Render the stretch of records from the line containing "This screenshot has width=788, height=505." through the line containing "click(278, 482)" as a JSON list of strings, one string per line, with blank lines omitted. Leave the pictures out of the answer.

::: Materials provided :::

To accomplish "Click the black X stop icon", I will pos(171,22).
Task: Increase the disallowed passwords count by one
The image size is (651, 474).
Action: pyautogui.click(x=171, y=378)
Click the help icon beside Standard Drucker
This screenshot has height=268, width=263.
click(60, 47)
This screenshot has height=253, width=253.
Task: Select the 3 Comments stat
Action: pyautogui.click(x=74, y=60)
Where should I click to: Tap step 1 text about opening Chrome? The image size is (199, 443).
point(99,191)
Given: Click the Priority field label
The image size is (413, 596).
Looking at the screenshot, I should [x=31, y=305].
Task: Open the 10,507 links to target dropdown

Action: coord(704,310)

:::
::: Materials provided :::

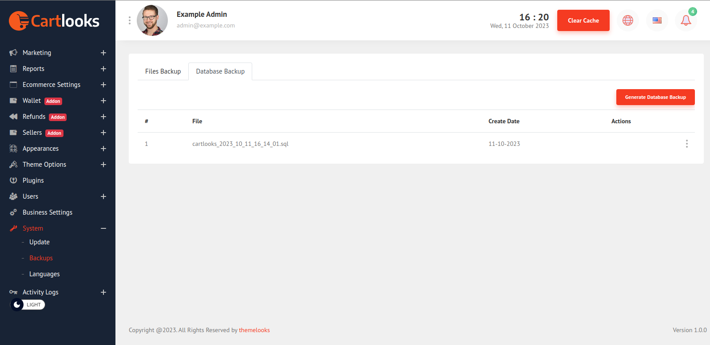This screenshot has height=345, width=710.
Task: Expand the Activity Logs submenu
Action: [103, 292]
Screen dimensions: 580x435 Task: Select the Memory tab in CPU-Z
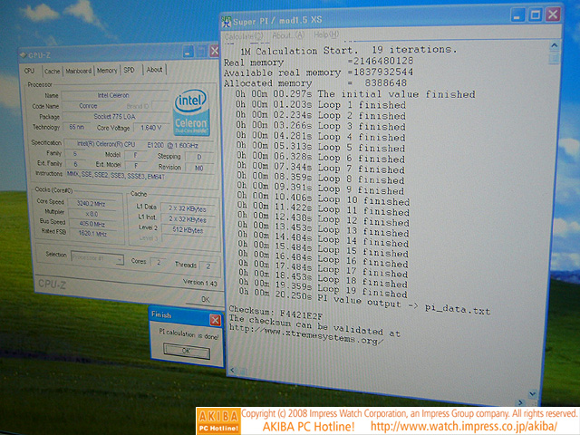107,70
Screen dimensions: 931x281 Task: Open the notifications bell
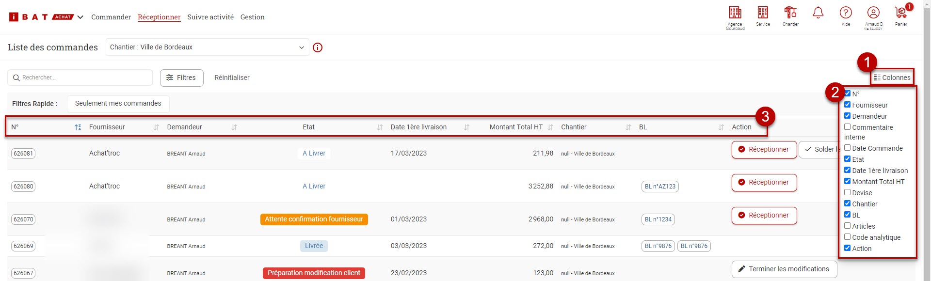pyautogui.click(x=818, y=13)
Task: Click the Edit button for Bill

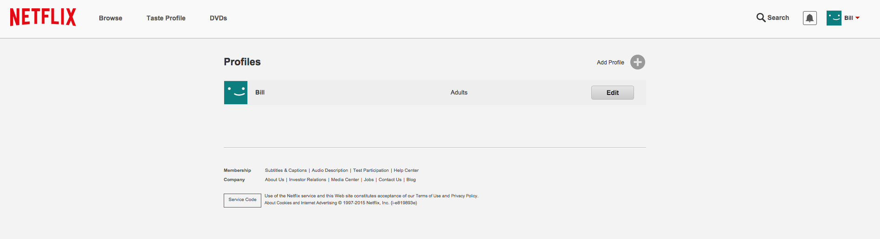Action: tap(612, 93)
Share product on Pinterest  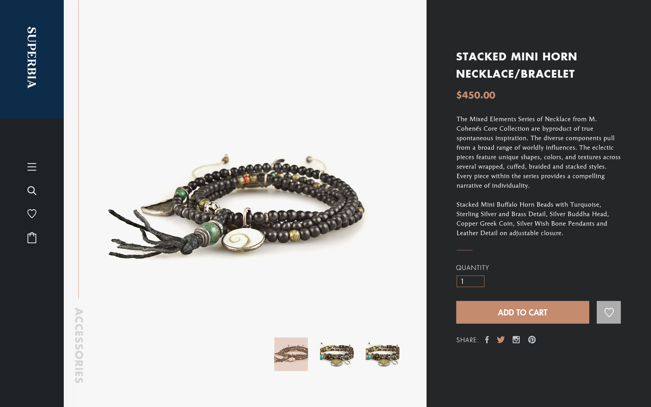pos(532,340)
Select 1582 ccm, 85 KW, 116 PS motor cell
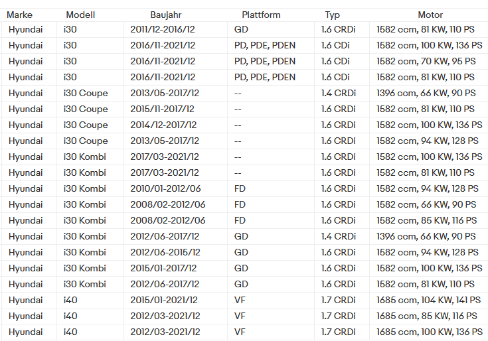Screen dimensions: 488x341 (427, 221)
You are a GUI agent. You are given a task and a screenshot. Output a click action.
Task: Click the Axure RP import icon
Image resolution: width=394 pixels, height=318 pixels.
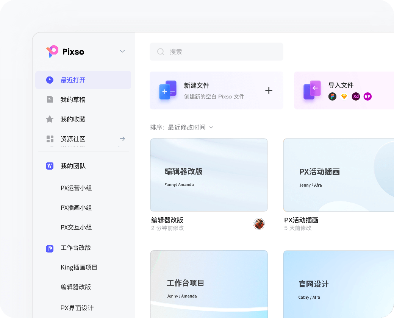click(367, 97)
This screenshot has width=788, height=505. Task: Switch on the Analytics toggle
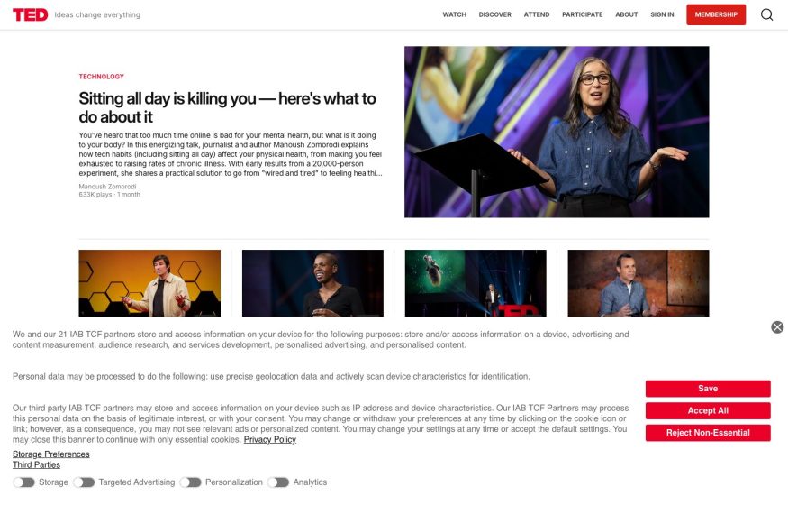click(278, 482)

:::

Expected output
[
  "This screenshot has width=788, height=505. Task: Switch on the Analytics toggle",
  "click(278, 482)"
]